**Records supplied:**
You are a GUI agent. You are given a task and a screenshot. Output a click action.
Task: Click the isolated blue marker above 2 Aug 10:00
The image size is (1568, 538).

--

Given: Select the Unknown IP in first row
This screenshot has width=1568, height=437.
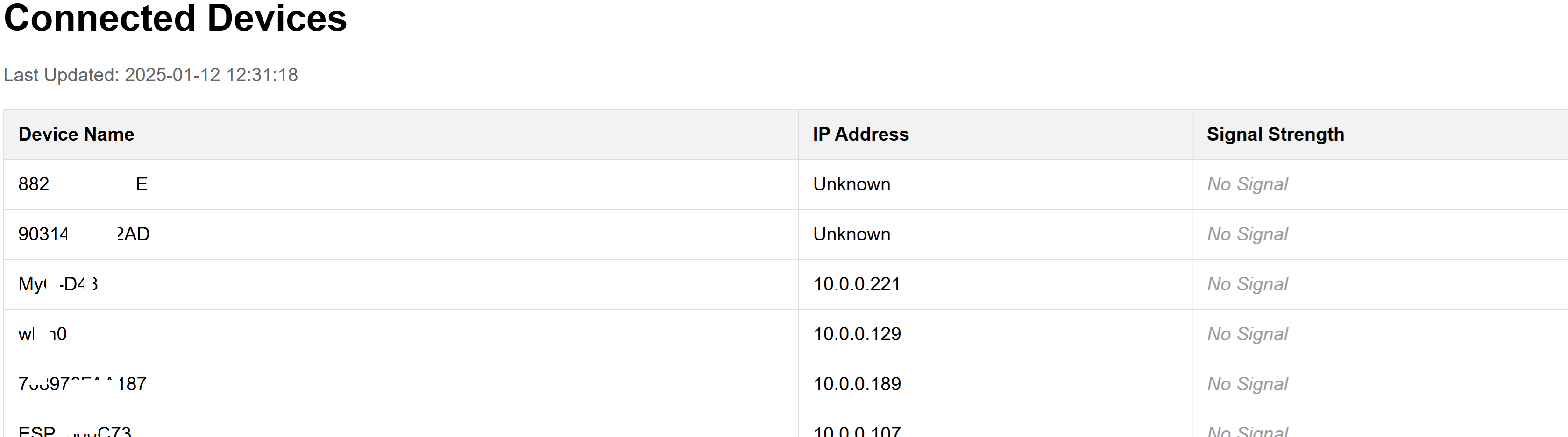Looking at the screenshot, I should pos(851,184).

* * *

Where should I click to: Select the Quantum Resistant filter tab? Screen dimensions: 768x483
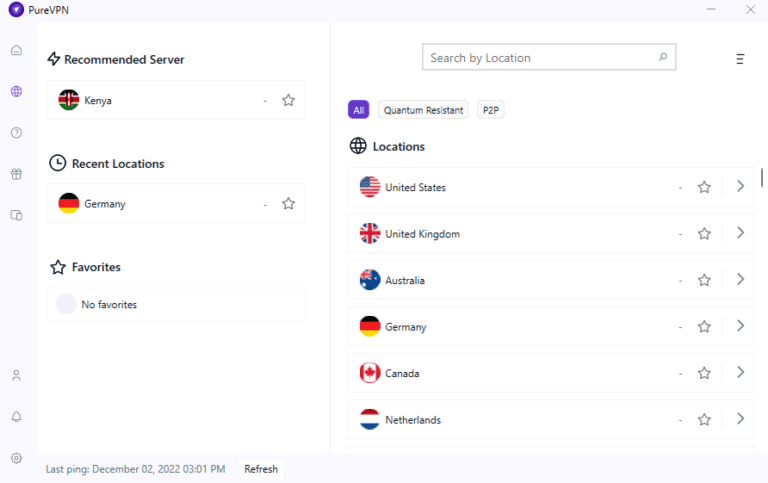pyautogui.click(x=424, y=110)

**Directions for this task:** Retype only the lines above between the line with "You are a GUI" and the line with "The image size is (1568, 538).", counting those two lines as well, and keep every character as it is.

**Worked solution:**
You are a GUI agent. You are given a task and a screenshot. Output a click action.
Task: Click the isolated blue marker above 2 Aug 10:00
The image size is (1568, 538).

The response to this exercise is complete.